PHILIPPINES IS HUNGRY, NOT JUST FOR FOOD, BUT MOST OF ALL FOR SOCIAL JUSTICE
The exploitation of the
Philippines, integrated into the world economy 400 years ago as a colonized and
oppressed nation, continues today; millions of Filipino workers travel abroad
as the cheap labor force for developed nations and transnational corporations
continue to plunder the country for its mineral and natural resources. The national
government, beholden to the interests of foreign capital, wages a ruthless
counter-insurgency against the widespread opposition to its policies of trade
liberalization, privatization and deregulation. Yet in local communities
across the Philippines people are organized into a powerful movement for
health, human rights and liberation.
Today, 27 years after the
downfall of Marcos Dictatorship, the working class continues to suffer from the
tyranny of economic injustice and political marginalization.
Despite modest economic
growth these past few years, the gap between the rich and the poor continue to
widen as workers’ share in the country’s income shrinks. Chronic unemployment,
massive underemployment and the rampant use of contractual labor have condemned
wide swatches of the population to live below the poverty line.

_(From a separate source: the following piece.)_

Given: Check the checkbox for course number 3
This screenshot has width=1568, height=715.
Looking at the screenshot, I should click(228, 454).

Meanwhile, the elites have
once again proven their inability to govern democratically as the working
people are marginalized from any meaningful participation in decision-making.

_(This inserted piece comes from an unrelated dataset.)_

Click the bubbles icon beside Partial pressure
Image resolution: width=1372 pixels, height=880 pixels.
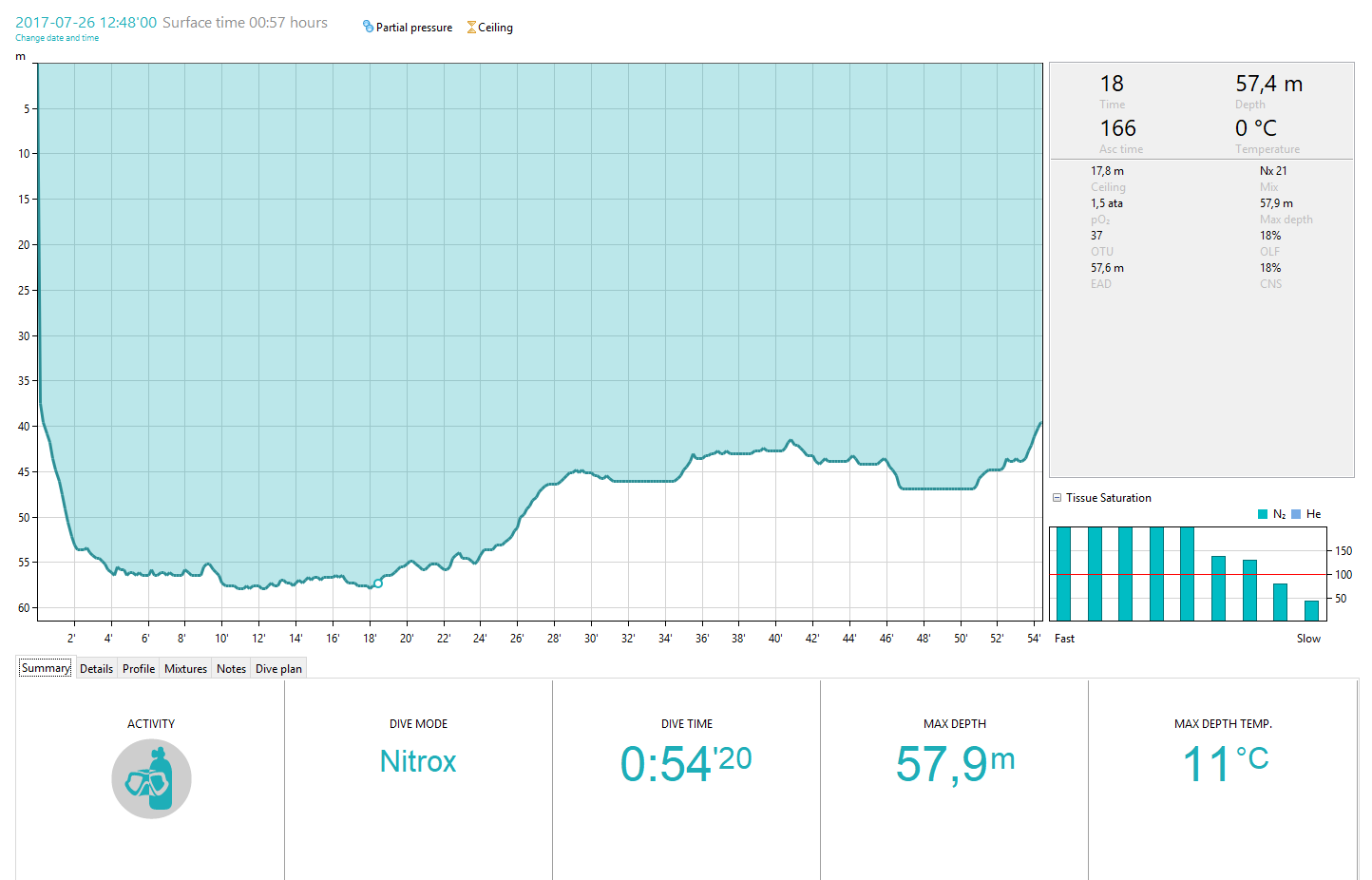pos(368,27)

In all these years, workers
are kept poor and powerless by a repressive labor relations system imposed by
an anachronistic Labor Code that was imposed by the Marcos dictatorship in 1974
not so much to guarantee workers’ rights but to circumscribe it.
At 10.8 percent of the country’s GDP [gross
domestic product], the migrant workers are the third- biggest source of the
country’s foreign currency reserves and act as primary driver for our economy.
Despite these, however, the Philippines
remains grappling in poverty, with nearly a quarter of its 90-million people
living on $1 a day. Nearly 10 percent of the population, however, directly or
indirectly, rely on their relatives working abroad, now pegged at 10 million in
239 countries and territories.
In fact, 30 years of outward migration and
exporting Philippine labor has not made the Philippines prosper much. It only
prevented the Philippines from dire economic straits.